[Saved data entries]
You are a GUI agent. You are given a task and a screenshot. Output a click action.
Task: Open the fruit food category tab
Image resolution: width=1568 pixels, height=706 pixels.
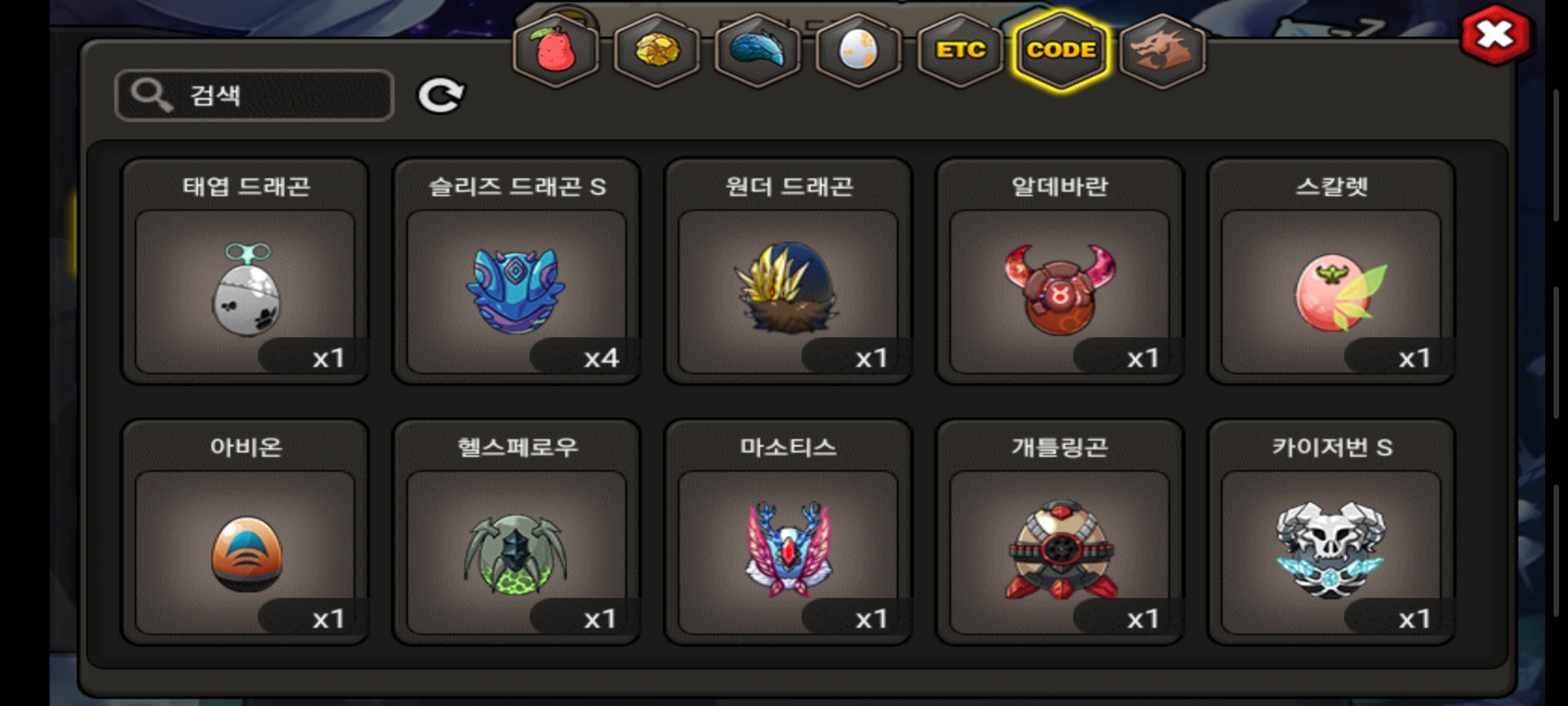click(556, 50)
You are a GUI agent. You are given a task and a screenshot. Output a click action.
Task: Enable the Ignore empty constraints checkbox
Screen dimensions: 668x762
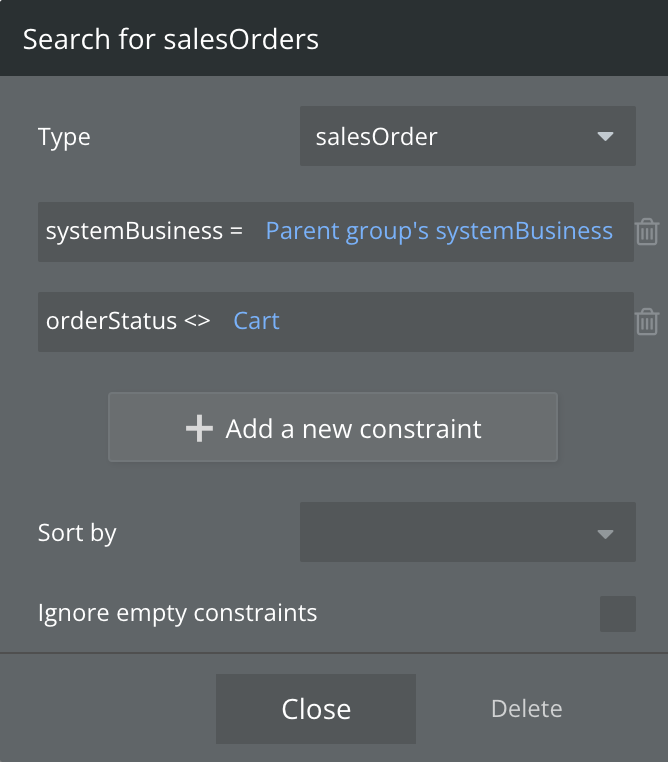pos(617,614)
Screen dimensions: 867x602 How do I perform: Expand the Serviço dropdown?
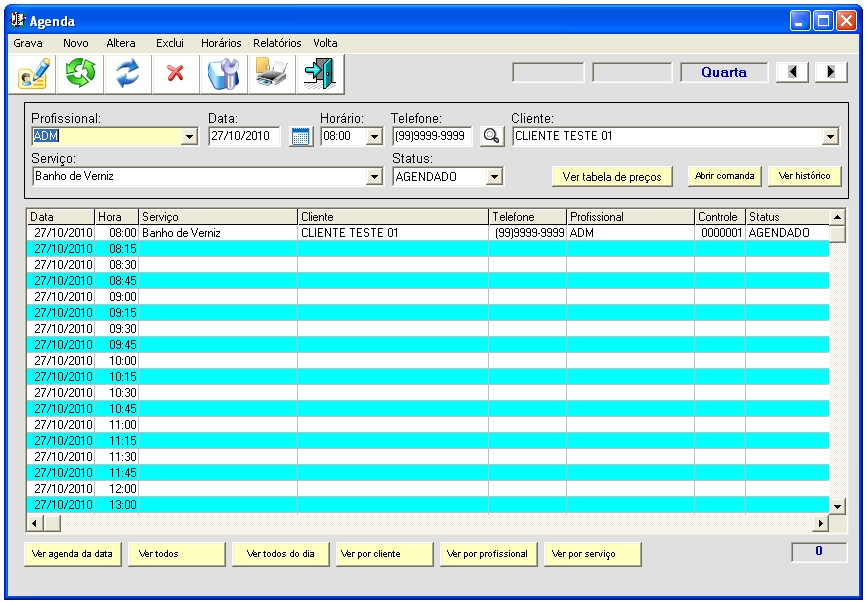tap(375, 177)
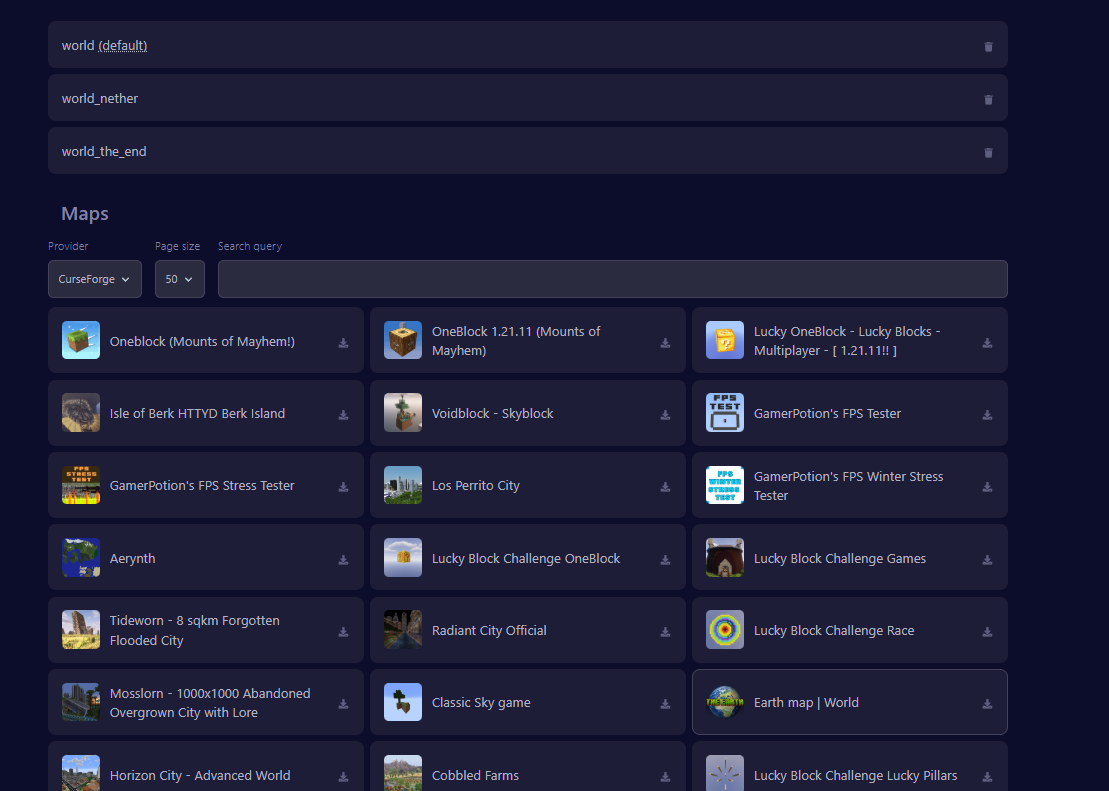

**Aim of the exercise:** Rewrite every row in full, requests included, scaling only the coordinates in the answers by 0.65 and rounding each to a whole number with halves rounded up. Leave the pictures out.

**Answer:**
You are a GUI agent. You are given a task and a screenshot. Output a click action.
Task: Open the fruit food category tab
Image resolution: width=1568 pixels, height=706 pixels.
click(361, 33)
You are a GUI agent. You are given a task and a screenshot. Output a click action.
Task: Enable the Ignore empty constraints checkbox
Screen dimensions: 668x762
pos(401,399)
Screen dimensions: 867x602 How do I perform: Expand the Serviço dropdown?
tap(244, 115)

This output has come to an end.